Foodora Canada couriers to receive $3.46 million settlement for job losses

The food delivery service ceased operations in Canada in May amid COVID-19

Foodora Canada couriers to receive $3.46 million settlement for job losses

Food delivery service workers have won a $3.46 million settlement in relation to Foodora Canada’s closure during the COVID-19 pandemic.

On Feb. 3, Foodora Canada announced that it intended to make a proposal under the Bankruptcy and Insolvency Act, RSC 1985, c B-3, which it then followed through with filing a notice of intention to make such a proposal on Apr. 27. The company finally ceased its operations two weeks later on May 11.

On July 8, Koskie Minsky LLP became the representative counsel for over 2,000 Foodora Canada couriers who were actively providing services as of Feb. 3, who were not members of the Canadian Union of Postal Workers and whose employment was terminated as a result of the cessation of operations.

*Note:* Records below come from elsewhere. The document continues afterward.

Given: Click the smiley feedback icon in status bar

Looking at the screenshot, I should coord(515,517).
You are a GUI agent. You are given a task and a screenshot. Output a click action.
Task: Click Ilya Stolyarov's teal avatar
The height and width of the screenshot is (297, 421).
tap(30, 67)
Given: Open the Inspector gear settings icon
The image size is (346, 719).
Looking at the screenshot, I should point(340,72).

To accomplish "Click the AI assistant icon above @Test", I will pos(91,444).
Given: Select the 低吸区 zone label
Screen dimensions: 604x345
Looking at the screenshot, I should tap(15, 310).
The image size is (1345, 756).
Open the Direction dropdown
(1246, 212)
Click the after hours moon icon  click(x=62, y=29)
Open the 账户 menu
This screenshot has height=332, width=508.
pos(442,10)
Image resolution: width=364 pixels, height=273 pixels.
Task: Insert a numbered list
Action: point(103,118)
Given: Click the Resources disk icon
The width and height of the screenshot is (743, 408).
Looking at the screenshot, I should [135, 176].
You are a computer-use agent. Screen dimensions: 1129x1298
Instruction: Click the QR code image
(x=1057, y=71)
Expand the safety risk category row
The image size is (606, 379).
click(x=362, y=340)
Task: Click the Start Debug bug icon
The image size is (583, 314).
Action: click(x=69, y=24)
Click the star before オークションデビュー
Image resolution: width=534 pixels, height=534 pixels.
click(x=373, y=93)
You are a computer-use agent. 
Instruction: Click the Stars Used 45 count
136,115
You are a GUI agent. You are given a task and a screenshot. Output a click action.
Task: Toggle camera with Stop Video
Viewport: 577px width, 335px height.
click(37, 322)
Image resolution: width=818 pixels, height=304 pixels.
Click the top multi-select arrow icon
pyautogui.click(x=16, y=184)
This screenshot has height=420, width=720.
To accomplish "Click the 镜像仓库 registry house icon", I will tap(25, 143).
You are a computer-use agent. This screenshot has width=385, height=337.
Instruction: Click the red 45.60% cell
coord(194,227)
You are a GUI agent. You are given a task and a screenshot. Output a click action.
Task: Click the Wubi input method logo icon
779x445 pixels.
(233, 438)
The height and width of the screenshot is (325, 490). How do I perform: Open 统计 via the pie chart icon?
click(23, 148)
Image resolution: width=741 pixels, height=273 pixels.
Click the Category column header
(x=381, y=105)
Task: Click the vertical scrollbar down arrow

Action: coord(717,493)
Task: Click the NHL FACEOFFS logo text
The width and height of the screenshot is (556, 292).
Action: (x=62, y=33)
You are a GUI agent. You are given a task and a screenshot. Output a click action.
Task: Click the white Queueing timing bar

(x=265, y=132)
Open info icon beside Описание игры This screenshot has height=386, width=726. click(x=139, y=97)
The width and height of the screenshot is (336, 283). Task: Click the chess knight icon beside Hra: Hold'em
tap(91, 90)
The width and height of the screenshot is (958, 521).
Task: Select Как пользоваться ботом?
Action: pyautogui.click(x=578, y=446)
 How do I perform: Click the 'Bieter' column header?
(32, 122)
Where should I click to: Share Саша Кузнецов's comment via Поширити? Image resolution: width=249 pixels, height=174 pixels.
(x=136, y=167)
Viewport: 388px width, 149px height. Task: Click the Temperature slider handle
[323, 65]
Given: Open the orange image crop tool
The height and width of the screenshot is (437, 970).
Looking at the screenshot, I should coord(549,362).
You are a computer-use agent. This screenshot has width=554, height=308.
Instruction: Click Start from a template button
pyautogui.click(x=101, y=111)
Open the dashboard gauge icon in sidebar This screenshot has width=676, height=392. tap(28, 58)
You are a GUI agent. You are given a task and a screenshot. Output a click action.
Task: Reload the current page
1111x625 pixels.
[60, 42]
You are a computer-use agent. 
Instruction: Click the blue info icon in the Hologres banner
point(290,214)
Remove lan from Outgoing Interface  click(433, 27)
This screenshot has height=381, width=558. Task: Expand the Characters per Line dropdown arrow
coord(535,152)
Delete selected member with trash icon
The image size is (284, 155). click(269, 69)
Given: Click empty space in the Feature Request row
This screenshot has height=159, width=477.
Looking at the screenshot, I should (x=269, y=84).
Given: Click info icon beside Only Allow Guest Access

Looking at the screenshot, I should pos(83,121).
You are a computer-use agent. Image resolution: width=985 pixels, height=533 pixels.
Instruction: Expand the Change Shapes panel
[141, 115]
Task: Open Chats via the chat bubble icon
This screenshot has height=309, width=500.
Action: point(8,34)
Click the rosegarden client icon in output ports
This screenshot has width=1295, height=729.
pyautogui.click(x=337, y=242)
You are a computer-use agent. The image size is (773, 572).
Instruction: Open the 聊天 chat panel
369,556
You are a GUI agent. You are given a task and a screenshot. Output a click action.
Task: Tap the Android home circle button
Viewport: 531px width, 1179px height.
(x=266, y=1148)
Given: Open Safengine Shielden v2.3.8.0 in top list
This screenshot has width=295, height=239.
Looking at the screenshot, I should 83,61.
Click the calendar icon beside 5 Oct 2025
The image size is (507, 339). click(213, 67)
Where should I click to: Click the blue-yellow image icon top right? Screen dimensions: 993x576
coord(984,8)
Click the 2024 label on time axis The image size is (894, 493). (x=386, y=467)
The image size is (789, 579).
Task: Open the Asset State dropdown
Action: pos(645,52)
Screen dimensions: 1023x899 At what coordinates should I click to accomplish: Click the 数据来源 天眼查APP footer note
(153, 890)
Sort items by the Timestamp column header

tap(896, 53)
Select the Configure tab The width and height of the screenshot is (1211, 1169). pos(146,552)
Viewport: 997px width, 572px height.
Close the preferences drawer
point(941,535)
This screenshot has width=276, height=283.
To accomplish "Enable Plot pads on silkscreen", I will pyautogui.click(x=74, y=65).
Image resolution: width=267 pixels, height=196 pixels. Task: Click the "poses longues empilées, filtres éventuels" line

Koskie Minsky announced the settlement in a news release dated Aug. 26. Under the terms of the settlement between the couriers, Foodora Inc. and Delivery Hero SE, which is Foodora’s Germany-based parent company, the parent company will compensate the couriers for the terminated contracts resulting from Foodora’s abrupt exit from the Canadian market. The settlement likewise wraps up the labour matters pending between the union, Foodora Canada and the parent company.

Foodora had taken the legal position that, because it had given two weeks of working notice, it did not owe any other amounts to the couriers, while Koskie Minsky contended that the company’s proposal would not treat the couriers as creditors and consequently would not automatically compensate them for their job losses.

Andrew Hatnay, partner at Koskie Minsky, said that the settlement would significantly benefit the couriers who had lost their primary source of income in the context of the COVID-19 crisis and its economic impacts.

“The result achieved in this case also illustrates the importance of the courts appointing Representative Counsel to vulnerable groups, such as workers in the gig economy, who find themselves without the ability to advocate for themselves or the means to retain counsel to represent them in corporate insolvency proceedings,” Hatnay said in the firm’s news release announcing the settlement.